Una Sucá es una estructura que consiste de cuatro paredes y una cubierta especial (Sjaj). Incluso tres paredes son suficientes, porque si el Kli cuenta con las tres primeras fases, entonces la cuarta fase – Dalet – ya se está construyendo dentro de ellas. Lo principal es que haya tres paredes y una cubierta.
Una Sucá refleja la estructura del Kli espiritual, que se conoce como Neshamá, el alma. Necesitamos construir esta alma, a partir de nuestros deseos comunes en el grupo y luego, revelaremos la luz interna, al Creador, dentro de nuestra conexión correcta.
Una persona construye una Sucá sobre el suelo, es decir, sobre la base de material ya hecho, porque la tierra siempre está bajo sus pies. Sobre este construye una Sucá: cuatro paredes y una cubierta hecha de los residuos del granero y de la bodega, es decir, de los restos de la producción del pan y del vino, que es alimento para una persona.
La estructura de la Sucá, es parecida a la forma en que se ordenan las cualidades de una persona, cuando quiere conectarlas y dirigirlas al Creador. Luego, ve cómo sus cualidades están conectadas dentro de ella misma: Jojmá, Biná, Daat, Jesed, Gevurá, Tiféret, Netzaj, Jod y Yesod, con el propósito de formar una estructura dentro de la cual empezará a sentir al Creador.
No alcanzamos la luz superior en sí misma o al Creador mismo, sino solo la impresión en nuestros deseos a partir de su llenado.
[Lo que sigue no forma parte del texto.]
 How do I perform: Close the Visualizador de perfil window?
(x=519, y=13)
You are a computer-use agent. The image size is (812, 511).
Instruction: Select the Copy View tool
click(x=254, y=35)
Cuando estas cualidades se combinan de distintas maneras, empezamos a sentir lo que hay dentro de ellas y así, revelamos al Creador. Cada Sefirá comienza a brillar.
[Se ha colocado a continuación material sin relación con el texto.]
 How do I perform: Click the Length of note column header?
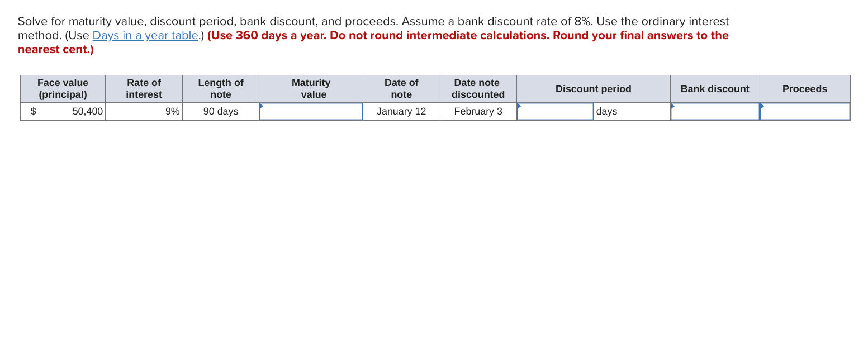[x=220, y=88]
Si intentamos acercar a la decena, los deseos entre los amigos, para conectarlos entre sí, entonces, dentro de su conexión comenzamos a ver que esto no es solamente nuestro egoísmo, sino deseos capaces de otorgar, unir y amar. Estos deseos pueden recibir la influencia de la luz superior, que creará tales formas y estilos de conexión y cualidades a partir de ellas, que antes no conocíamos.
Vemos qué conexión existe entre nuestra unión y las cualidades que podemos revelar entre nosotros, para sentir y alcanzar la fuerza que está por arriba de nosotros, conforme a la equivalencia de forma.
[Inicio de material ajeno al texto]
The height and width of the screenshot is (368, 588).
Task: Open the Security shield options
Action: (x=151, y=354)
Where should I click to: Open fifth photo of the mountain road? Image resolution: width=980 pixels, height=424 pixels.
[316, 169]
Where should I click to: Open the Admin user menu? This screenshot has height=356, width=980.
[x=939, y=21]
Las paredes y la cubierta de la Sucá, son deseos diferentes que están conectados entre sí en cada forma posible. Si organizamos la construcción de las paredes de la Sucá, a partir de nuestros deseos; y todos estamos dispuestos a hacer de nosotros mismos, una columna o una base para una estructura común, o sea, nuestra conexión, entonces ya es posible construir una cubierta sobre ellas.
Ser una columna, significa ser un soporte de esta estructura, sostenerla con toda la fuerza propia, de modo que esté ahí y sirva a todos. Estamos construyendo nuestra casa común juntos, para que ni siquiera un movimiento vaya al beneficio personal, sino solo para todos nosotros juntos.